The firm also pointed out that several factors are weighing on Australia, including market pricing that appears “too sanguine” regarding future interest rate cuts. Additionally, elevated valuations and weak earnings forecasts are making the domestic market less favourable compared to its peers.
While China’s economic rebound has raised hopes in some markets, T. Rowe Price expressed concerns that it may not immediately benefit Australia. The asset manager noted that the rebound might take time to filter through to iron ore prices, as stabilising China’s housing sector remains a key challenge.
This view aligns with Citi strategist Beata Manthey, who also recently reiterated the firm’s underweight position on Australia.
Speaking on Ausbiz on Tuesday, Manthey said: "We’re overweight on the US for now and Europe, which we have just upgraded. Australia and Japan are underweight".
She cited Australia’s resource-heavy economy and high valuations as key concerns.

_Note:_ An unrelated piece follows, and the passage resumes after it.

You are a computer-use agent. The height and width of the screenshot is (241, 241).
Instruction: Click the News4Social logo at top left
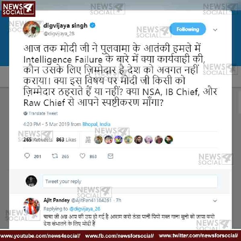pyautogui.click(x=19, y=9)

“Australia is a cyclical market, but it is very resource-driven. We worry that the news flow out of China – the stimulus they are going to provide – is not going to be as infrastructure-driven as before. Therefore, you don’t need as many basic resources to drive the stimulus or benefit from the stimulus,” Manthey said.
She also highlighted Australia’s weak growth outlook and expensive valuations relative to other cyclical markets, making it a poor performer in Citi’s allocation model.
Earlier this week, the S&P/ASX 200 Index hit a new record high, surpassing 8,300, buoyed by strong performances from mining and banking stocks. However, by Thursday, the index had pulled back slightly, sitting just below the 8,300 mark.